*** EXERCISE MATERIALS ***

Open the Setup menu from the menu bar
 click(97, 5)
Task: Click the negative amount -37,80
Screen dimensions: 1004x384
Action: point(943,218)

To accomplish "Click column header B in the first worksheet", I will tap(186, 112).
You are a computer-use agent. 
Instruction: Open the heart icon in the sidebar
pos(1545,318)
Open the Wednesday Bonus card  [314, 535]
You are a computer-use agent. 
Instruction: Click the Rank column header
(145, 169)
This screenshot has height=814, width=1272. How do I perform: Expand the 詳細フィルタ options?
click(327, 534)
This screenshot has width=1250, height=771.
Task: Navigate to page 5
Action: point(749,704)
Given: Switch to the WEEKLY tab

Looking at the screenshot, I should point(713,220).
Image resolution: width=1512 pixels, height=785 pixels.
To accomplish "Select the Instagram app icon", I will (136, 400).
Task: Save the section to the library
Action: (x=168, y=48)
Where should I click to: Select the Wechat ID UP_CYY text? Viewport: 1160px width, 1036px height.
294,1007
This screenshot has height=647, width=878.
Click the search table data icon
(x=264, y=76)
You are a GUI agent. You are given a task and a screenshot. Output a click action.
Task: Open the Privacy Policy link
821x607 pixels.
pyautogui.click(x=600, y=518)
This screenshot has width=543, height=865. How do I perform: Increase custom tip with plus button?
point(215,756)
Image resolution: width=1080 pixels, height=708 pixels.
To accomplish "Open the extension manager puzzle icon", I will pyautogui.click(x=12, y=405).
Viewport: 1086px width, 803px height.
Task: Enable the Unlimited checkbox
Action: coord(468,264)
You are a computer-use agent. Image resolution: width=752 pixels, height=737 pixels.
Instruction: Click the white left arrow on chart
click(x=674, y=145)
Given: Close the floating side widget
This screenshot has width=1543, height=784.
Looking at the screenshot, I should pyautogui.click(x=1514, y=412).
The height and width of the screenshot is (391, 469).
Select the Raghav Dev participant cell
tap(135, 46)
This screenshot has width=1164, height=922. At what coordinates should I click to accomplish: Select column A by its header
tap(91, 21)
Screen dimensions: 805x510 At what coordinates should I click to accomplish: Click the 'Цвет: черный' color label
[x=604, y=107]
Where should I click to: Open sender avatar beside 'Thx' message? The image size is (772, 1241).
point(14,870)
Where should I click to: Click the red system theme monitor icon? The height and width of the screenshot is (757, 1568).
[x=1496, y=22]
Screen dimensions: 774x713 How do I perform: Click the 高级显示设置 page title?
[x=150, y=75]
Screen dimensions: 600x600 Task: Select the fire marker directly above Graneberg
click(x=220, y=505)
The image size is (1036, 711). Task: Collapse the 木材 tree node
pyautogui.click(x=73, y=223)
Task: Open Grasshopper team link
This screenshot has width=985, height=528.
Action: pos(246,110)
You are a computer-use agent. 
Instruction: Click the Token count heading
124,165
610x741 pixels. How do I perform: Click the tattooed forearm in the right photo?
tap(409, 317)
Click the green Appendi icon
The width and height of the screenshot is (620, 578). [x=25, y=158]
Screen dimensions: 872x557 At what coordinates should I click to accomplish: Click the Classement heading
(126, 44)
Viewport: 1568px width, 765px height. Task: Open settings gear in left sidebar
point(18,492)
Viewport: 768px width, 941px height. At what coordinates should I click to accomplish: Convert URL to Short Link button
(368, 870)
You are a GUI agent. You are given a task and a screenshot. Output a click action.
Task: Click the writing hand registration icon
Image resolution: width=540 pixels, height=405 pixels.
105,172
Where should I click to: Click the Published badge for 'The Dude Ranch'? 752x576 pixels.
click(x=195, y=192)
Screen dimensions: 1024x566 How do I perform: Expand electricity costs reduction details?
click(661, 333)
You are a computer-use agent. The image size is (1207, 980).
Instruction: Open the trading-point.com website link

*** End of EXERCISE MATERIALS ***

Output the line containing "Screen dimensions: 872x557" and each line after it through the close of the entries, unchanged and with no other lines.

Screen dimensions: 872x557 At what coordinates should I click to accomplish: Click the Classement heading
(126, 44)
Viewport: 1568px width, 765px height. Task: Open settings gear in left sidebar
point(18,492)
Viewport: 768px width, 941px height. At what coordinates should I click to accomplish: Convert URL to Short Link button
(368, 870)
You are a GUI agent. You are given a task and a screenshot. Output a click action.
Task: Click the writing hand registration icon
Image resolution: width=540 pixels, height=405 pixels.
105,172
Where should I click to: Click the Published badge for 'The Dude Ranch'? 752x576 pixels.
click(x=195, y=192)
Screen dimensions: 1024x566 How do I perform: Expand electricity costs reduction details?
click(661, 333)
You are a computer-use agent. The image size is (1207, 980).
Instruction: Open the trading-point.com website link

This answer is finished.